A dear friend recently posted something on Facebook that appeared to condemn Cognitive Behavioral Therapy (CBT), calling it “gaslighting bullshit.” I took great umbrage at that assertion and, in fact, found it infuriating.
I’ll concede that I may have misinterpreted my friend’s intent. They mentioned hating apps that claim to use CBT. I haven’t used those apps, and perhaps what the apps present as CBT is merely hollow, meaningless affirmations. If that’s the case, I would likely agree about the uselessness—and possibly even harm—these apps pose. (This possibility is why I’m posting this in my own space rather than theirs.)
However, that’s not how I read my friend’s criticism. I interpreted it as an attack on Cognitive Behavioral Therapy in general, and such an indictment runs completely contrary to my personal experience as a beneficiary of the technique. To be blunt: Cognitive Behavioral Therapy saved my life.
Before explaining why, I need to offer two caveats. First, I can only speak to my personal experience with the technique; others may have encountered CBT in different forms and come away with different impressions. Second, I’ll be discussing my struggle with depression, including references to suicidal ideation. If this content may cause you harm, please read no further.

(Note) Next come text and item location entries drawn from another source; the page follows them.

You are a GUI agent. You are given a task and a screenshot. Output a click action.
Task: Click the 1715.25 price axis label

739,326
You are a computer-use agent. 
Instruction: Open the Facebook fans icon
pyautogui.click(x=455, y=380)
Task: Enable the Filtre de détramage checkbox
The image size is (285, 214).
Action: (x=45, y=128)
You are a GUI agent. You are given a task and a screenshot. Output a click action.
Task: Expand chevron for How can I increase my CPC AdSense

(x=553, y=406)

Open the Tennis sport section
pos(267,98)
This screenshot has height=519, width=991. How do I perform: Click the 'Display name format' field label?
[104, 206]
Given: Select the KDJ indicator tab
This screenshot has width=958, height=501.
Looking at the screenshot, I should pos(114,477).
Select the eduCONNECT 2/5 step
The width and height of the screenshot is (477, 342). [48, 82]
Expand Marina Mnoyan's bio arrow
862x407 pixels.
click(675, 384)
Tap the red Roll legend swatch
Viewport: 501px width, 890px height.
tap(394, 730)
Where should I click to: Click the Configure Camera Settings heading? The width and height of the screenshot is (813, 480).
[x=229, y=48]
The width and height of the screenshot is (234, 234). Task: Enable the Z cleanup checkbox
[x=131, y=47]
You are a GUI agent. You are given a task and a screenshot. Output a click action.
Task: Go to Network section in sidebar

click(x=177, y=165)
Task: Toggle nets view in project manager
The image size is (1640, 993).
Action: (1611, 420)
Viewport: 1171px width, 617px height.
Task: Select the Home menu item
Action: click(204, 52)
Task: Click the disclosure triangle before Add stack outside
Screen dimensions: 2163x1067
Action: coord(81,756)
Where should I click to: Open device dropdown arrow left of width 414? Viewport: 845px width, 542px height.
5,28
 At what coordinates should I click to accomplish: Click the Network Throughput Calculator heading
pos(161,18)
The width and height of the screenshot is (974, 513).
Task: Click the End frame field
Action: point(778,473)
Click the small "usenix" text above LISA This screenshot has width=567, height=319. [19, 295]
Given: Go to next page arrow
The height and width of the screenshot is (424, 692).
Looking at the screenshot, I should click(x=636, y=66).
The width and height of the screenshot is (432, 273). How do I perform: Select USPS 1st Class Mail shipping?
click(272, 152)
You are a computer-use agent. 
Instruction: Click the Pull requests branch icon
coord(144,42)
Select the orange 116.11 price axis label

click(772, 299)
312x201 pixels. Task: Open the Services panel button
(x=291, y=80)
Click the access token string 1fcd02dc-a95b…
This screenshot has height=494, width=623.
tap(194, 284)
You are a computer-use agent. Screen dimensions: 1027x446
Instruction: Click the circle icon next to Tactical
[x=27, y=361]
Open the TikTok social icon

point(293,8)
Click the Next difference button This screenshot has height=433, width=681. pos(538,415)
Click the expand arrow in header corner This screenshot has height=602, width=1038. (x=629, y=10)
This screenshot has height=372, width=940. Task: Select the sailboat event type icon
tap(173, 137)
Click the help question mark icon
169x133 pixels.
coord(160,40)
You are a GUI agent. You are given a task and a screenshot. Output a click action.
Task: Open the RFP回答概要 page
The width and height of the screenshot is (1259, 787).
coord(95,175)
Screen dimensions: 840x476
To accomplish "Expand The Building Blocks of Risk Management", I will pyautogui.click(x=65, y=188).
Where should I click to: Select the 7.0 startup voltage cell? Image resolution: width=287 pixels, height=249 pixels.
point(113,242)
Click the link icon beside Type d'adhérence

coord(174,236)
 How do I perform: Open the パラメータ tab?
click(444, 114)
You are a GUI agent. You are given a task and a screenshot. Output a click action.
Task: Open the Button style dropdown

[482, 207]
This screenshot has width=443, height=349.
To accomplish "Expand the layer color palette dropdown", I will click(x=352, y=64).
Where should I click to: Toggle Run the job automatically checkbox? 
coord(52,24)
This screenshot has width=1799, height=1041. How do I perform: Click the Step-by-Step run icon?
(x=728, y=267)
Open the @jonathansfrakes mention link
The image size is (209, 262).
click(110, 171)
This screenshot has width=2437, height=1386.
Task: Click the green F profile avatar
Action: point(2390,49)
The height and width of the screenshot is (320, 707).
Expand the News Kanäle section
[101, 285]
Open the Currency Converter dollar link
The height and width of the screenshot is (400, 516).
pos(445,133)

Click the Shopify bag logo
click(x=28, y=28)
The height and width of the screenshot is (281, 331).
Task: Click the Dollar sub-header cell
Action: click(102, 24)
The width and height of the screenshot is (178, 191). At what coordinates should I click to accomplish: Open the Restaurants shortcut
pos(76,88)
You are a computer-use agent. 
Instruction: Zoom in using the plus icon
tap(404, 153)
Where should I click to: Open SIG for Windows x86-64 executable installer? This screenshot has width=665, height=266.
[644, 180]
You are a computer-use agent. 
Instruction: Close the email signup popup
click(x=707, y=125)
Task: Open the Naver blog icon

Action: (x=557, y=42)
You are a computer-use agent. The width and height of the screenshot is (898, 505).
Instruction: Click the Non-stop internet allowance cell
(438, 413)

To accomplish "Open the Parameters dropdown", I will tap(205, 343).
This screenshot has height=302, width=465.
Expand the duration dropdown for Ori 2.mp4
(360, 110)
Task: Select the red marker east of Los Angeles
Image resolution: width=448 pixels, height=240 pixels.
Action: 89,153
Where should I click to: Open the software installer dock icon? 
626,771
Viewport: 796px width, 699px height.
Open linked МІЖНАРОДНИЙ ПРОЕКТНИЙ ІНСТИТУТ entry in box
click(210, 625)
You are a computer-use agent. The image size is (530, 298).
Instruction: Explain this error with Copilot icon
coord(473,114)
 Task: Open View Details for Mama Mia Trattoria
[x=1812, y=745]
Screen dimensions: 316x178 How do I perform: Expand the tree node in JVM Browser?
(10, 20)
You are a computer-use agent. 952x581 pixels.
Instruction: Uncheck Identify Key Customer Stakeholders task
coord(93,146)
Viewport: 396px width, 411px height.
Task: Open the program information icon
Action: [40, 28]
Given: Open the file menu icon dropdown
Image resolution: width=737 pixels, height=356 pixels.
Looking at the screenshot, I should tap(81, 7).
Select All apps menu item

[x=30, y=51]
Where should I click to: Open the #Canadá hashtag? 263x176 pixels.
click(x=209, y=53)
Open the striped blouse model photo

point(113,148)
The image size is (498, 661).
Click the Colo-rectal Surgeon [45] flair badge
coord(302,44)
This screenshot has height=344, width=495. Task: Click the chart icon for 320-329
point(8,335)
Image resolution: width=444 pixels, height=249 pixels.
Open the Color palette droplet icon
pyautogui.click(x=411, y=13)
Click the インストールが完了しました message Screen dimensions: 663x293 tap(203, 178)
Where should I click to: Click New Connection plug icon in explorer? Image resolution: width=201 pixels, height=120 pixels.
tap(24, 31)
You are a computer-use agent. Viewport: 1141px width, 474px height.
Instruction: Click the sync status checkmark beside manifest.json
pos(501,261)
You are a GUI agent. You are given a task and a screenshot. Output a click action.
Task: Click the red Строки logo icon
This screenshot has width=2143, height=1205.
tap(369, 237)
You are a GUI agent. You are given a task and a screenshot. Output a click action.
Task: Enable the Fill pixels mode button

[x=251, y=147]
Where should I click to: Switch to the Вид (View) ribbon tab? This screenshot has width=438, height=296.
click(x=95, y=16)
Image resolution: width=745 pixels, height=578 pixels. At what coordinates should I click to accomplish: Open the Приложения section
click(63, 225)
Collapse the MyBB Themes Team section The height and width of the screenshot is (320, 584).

I’ve always struggled with depression, though it took years to recognize it as such. As a teenager, I experienced days-long “sulks,” as my parents called them, periods when, if I got out of bed at all, I would spend every available moment lying there, dark thoughts swirling through my head. Yes, I frequently contemplated self-harm, seeking to “end it all” and relieve my suffering or, as I would have said then, “relieve the world of my unbearable presence.” Only the fact that most methods seemed overly painful prevented me from following through.
As I grew older, I learned to mask my depression better, or at least I thought I did. The hard crashes continued occasionally, and the only thing that seemed to help was listening to Indigo Girls. Something about their songs spoke to my inner core of internalized homophobia and loneliness. My friends noticed my struggles, though they misattributed the causes. Coming out helped relieve some symptoms, but the depression persisted, and I still crashed periodically.
Eventually, intense employment stress triggered the worst of my depression, causing me to snap at coworkers and surround myself with a nearly palpable gloom that drove others away. This cost me my job. I was fired from a company I had helped found. Subsequent positions met similar fates as my depression fed on my employment troubles, creating a vicious cycle of worsening mental illness.
I write all this so that you have an understanding how much I was affected by depression.
Finally, I was convinced to seek help. I started taking antidepressants and meeting with a therapist, who suggested we try Cognitive Behavioral Therapy. He described it as identifying distorted thinking—moments when my internal monologue was full of inaccuracies—and finding evidence to prove those thoughts wrong.
(My subsequent reading supported this characterization. “Feeling Good: The New Mood Therapy” by David D. Burns is a foundational work in popularizing CBT. The book explores the many ways depression distorts our thinking and offers strategies to counter these distortions. Some characterize CBT as “feel-good toxic positivity,” but I believe they’re entirely wrong.)
Here are some things my depression told me in my darkest moments:
* “You fail at everything.”
* “You’re a stupid loser.”
* “No one wants to spend time with you. No one cares about you.”
* “You’ll never be loved.”
Two revelations of CBT were particularly helpful for me. First, my mind was lying to me, and it was easy to prove these statements inaccurate. Second, my mind dealt in absolutes—and as Obi-Wan Kenobi says, “only the Sith deal in absolutes.”
My therapist helped me recognize these thoughts and thought patterns, identify them, and compile a list of common ones. Then we examined each and found instances in my life—events that happened or things people said—that proved the thoughts inaccurate or, more bluntly, were lies. We completed worksheets documenting times I had succeeded and conducted honest assessments of my skills, talents, and abilities. We reviewed invitations I’d received to parties and events, and noted how people at the weekly board game night I co-hosted enjoyed my jokes and valued my observations.
All these data points proved my all-or-nothing thinking was simply wrong. Given how my mind works, having concrete evidence that a statement is false severely weakens its hold on me. Once the lies are exposed, they lose their power.
As people often say about mental illness: depression lies. CBT helped me expose those lies and counter them with fact-based proof. Is CBT a cure? LOL, No. I still experience depression and bleak periods. But I no longer tolerate the absolute, all-or-nothing, distorted thinking that once pulled me deeper into darkness. I can now recognize depression for what it is, identify distorted thinking, and stop it in its tracks. I wouldn’t have these tools without my therapist suggesting Cognitive Behavioral Therapy.
Will CBT work for everyone? I doubt it. I defer to trained therapists and psychologists who have the experience to recognize when CBT would benefit their patients.
But it worked for me, and I won’t tolerate anyone gaslighting me by calling it bullshit.